* Provided passage *

#####

At Kofteci Metin, friends settle in on big round tables, dates take a banquette, while solo diners get comfortable with an Efes and meatballs for one. And everyone enjoys an enormous replica Picasso that hangs on the wall. The eclectic interior of this Turkish spot on Harringay Green Lanes is an added bonus to what is a straightforward restaurant. This place is all about koftes—juicy Ottoman kebabs, maybe with a vibrant piyaz salad on the side. You’ll find it hard to go wrong here.

This pan-Asian spot jostles for attention next to West African cafes and Chinese takeaways on a permanently busy street in South Tottenham. Inside, low-key catch-ups take place underneath neon lights and relaxing solo meals are enjoyed in wood-clad corners. The menu—which covers Chinese, Korean, Japanese, and Thai dishes—is solid and portions require a post-meal nap. Satisfying piles of chow mein and fried rice feature but crispy chicken in any form—from juicy karaage to popcorn bites in a gangnam sauce—should always be part of your order.

Follow the smell of slowly cooking, deeply flavoured lamb shawarma in N4 and you’ll find Palmyra’s Kitchen, sandwiched in between the glassy development behind Finsbury Park. A Middle Eastern restaurant that serves dishes from Syria and Lebanon, this homely spot suits solo diners whose sole desire is to inhale a superb shawarma. Everything is flavour-first: the labneh has an officious fizz of garlic, the tabbouleh is fittingly 90% parsley, and the soujuk oozes cumin and pepper.

#####

* Material shown *
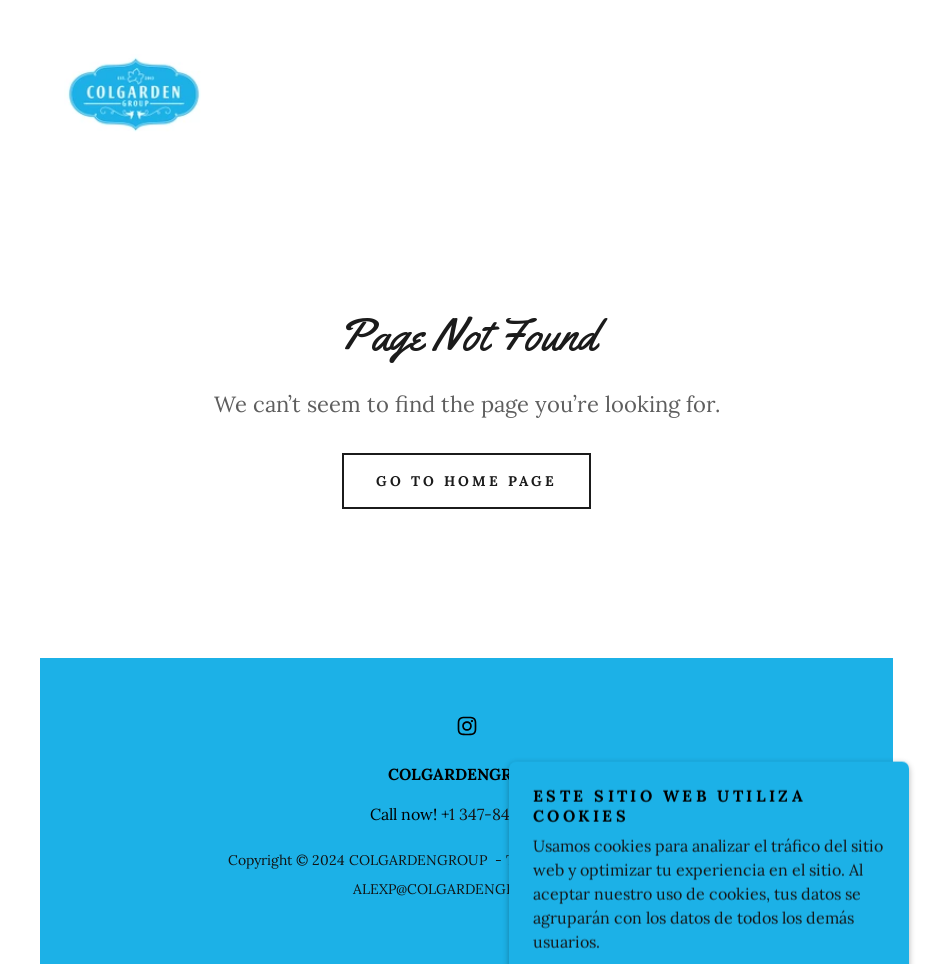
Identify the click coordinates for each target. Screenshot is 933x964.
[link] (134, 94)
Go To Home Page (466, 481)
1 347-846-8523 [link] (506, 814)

#####

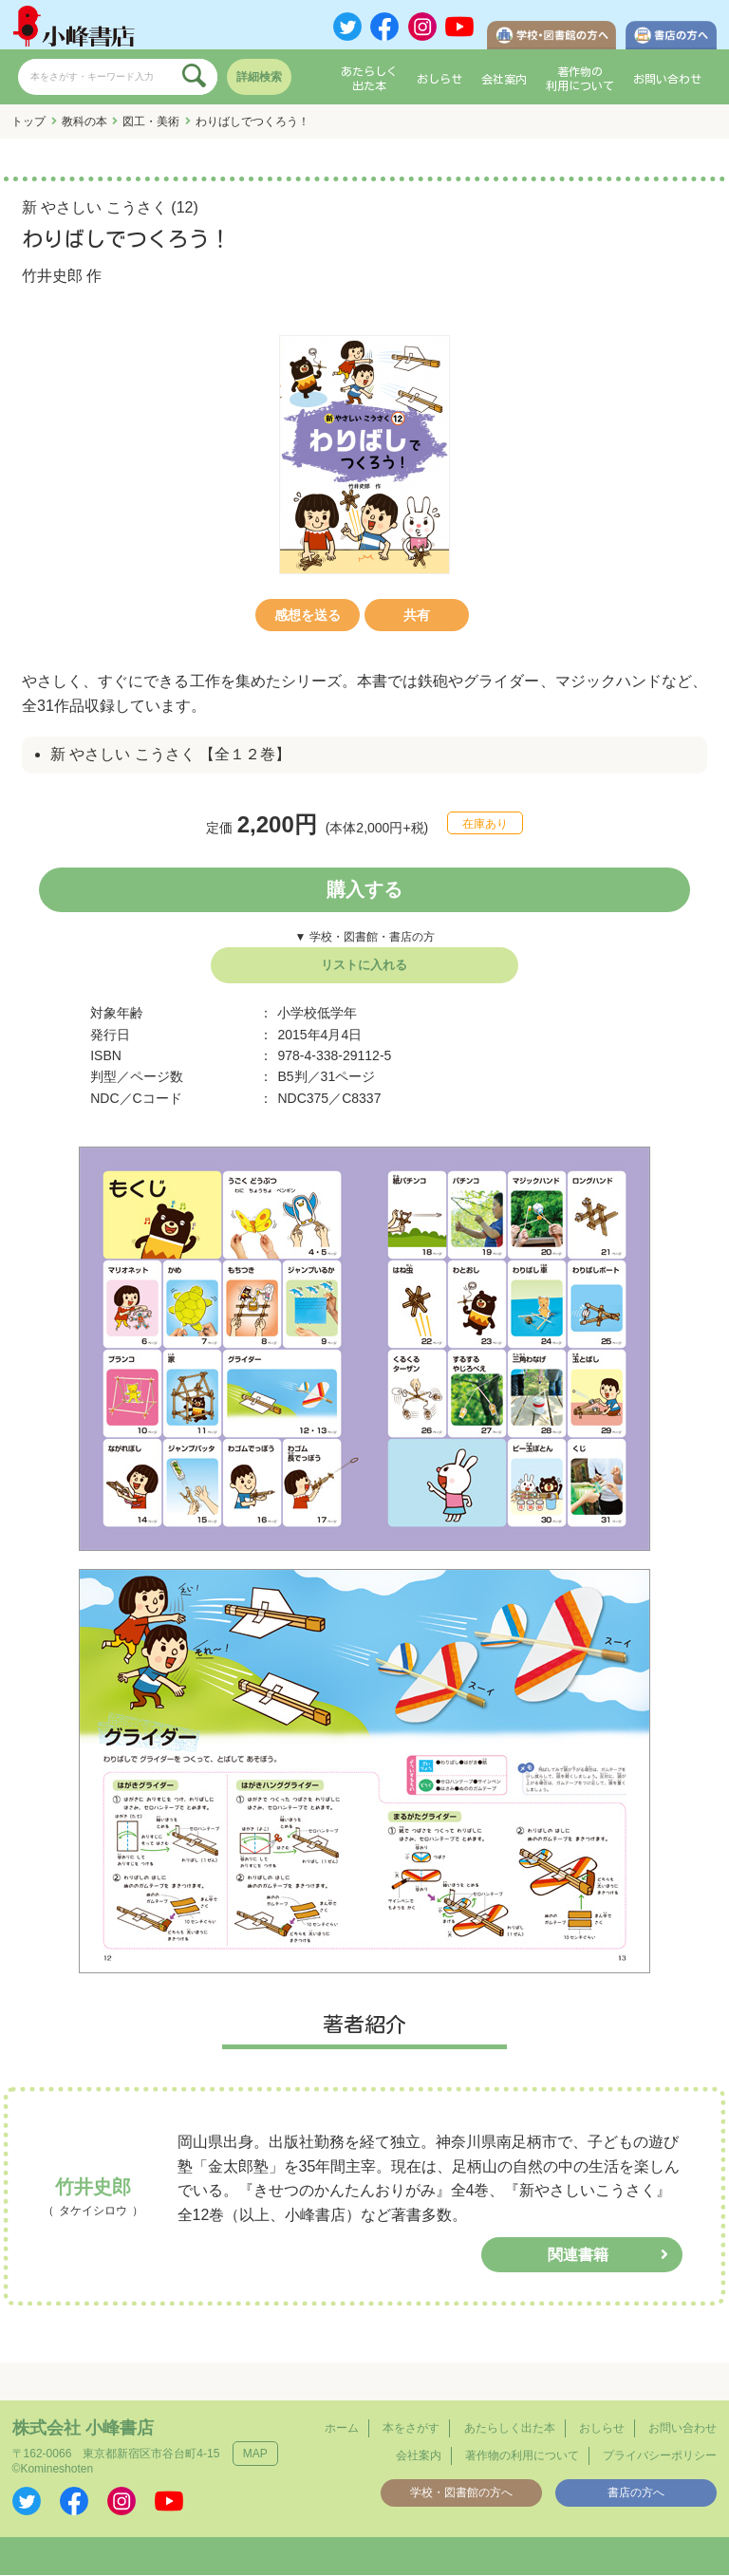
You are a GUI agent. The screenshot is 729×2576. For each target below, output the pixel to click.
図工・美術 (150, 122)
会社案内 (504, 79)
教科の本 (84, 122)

#####

* Your task *
Write out the restaurant reviews word for word between "Follow the smell" and "cumin and pepper.", inclusive.

* Full solution *
Follow the smell of slowly cooking, deeply flavoured lamb shawarma in N4 and you’ll find Palmyra’s Kitchen, sandwiched in between the glassy development behind Finsbury Park. A Middle Eastern restaurant that serves dishes from Syria and Lebanon, this homely spot suits solo diners whose sole desire is to inhale a superb shawarma. Everything is flavour-first: the labneh has an officious fizz of garlic, the tabbouleh is fittingly 90% parsley, and the soujuk oozes cumin and pepper.